If so, he's answering that comeback call on Sept. 9 with the premiere of "The Arsenio Hall Show" (syndicated; check local listings for time and channel).
And he's itching to get going.
"You know how certain things make you nervous?" he said recently. "I don't like to fly, but once I'm on the plane and we're over the Rockies and I'm watching a movie, I'm fine.
"Right now I feel like I do when I'm in the airport."
It was in 1987 that a then-unknown Hall, briefly stepping in for Joan Rivers' short-lived Fox talk show, took flight as the cool, hip alternative to NBC's "Tonight Show" titan Johnny Carson.
Then, in January 1989, he debuted with his own syndicated late-night show against Carson. He proved a formidable rival with his party atmosphere (the "Dog Pound" audience greeted him with "woofs" and other animal sounds as well as applause) and a wide range of guests, including presidential candidate Bill Clinton (sporting shades and wailing "Heartbreak Hotel" on his sax) and basketball great Magic Johnson shortly after announcing he was HIV positive.
But by 1994, Hall was facing new competition from "Tonight" host Jay Leno and David Letterman on CBS. With ratings slipping, he announced he was leaving the late-night arena, and, gracefully, he did.
In the years that followed, he kept a low profile. A sitcom came and went. He hosted "Star Search" for a season. He co-starred on a CBS drama "Martial Law" for a couple of years. Did standup.
He also devoted himself to his son, Arsenio Jr., now 13, whose mother is Hall's ex, former manager and down-the-street neighbor Cheryl Bonacci.
"I love being a dad," he said. "When kids got together at Chuck E. Cheese, there were a lot of mothers — and me."
But Hall yearned to return to late night. In June 2012 he announced it was happening.
"People say, 'How did you know when to do it?' Several times before I had tried!"
False starts included a meeting with studio bigwigs he skipped because his son was sick.

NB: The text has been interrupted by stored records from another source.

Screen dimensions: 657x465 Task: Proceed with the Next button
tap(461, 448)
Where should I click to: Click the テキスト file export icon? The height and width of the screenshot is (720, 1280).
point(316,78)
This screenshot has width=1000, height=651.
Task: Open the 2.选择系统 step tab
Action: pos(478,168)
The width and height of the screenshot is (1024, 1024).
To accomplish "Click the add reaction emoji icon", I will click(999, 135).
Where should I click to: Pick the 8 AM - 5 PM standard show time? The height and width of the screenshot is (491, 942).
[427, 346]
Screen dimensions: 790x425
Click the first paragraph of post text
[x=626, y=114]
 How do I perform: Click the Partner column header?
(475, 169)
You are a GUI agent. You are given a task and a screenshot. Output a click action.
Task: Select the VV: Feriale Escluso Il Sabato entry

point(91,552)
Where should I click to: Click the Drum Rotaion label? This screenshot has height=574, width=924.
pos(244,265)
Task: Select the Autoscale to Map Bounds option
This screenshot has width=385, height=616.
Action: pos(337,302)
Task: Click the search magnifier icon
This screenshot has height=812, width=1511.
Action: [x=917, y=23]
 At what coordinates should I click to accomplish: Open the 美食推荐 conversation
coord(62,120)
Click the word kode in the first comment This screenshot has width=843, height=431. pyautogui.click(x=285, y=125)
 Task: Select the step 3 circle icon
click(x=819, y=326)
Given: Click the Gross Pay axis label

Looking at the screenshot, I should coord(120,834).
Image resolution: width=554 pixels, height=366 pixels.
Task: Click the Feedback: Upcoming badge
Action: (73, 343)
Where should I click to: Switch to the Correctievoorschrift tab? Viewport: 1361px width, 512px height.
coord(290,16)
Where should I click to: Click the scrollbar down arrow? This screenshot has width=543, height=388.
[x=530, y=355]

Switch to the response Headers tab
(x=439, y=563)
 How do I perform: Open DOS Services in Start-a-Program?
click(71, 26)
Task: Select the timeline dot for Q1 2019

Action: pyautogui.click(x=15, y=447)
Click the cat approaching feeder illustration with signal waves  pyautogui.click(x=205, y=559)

Or the nail in a piece of sushi that broke his tooth the night before an all-important guest-hosting gig.
"Signs like that," Hall said, "seemed to mean I wasn't ready yet."
Now he's sure he's ready, whatever skeptics may say.
"I hear all the long-shot talk: 'This is an impossible thing to do after all this time. The field is so crowded.' But I still have to pursue my dream!"
Meeting with a reporter at a rehearsal space in a rawboned section of North Hollywood while his new house band was tuning up, Hall radiated the charm and high energy that made him a hit with viewers so long ago. At 58, he comes across much the same as ever — lanky, boyish, wide-open grin. The biggest difference: his mustache is long gone. "It had too much gray in it," he confided.
As part of his strategy to reintroduce himself, Hall became a contestant on "The Celebrity Apprentice" early in 2012 — and ended up not only gaining the exposure he sought, but also winning the competition.
Even so, do enough viewers know who he is — or remember him — to get his new show off the ground?
"When people ask that, I'm like, 'Well, NO ONE knew me the FIRST time!' I used to joke that people thought Arsenio Hall was a dorm at UCLA. So don't I have a better shot THIS time?"
A quarter-century ago, he broke the late-night color barrier, but in many ways his show was refreshingly color-blind. Inclusiveness is his goal again.
"I became 'the black show' before because the other shows were really, really not," he said. "But now (ABC late-night host Jimmy) Kimmel's MUCH blacker than me: He is juiced in to everybody from Kobe (Bryant) to (rapper) Rick Ross."
Besides, talk shows traffic in many of the same guests, Hall observed. What distinguishes one show from the next is its host and how he interacts with those guests.
With opening night just around the corner, Hall will be receiving his first guests soon and staking his new claim in late night.
"I don't even know if I can live through that first minute," he said excitedly. "You come out there, back after a billion years, there's gonna be all kind of animal noises and people screaming. What do you say? 'It was a long doggone hiatus'?"
But he used a stronger word than "doggone," then burst into laughter.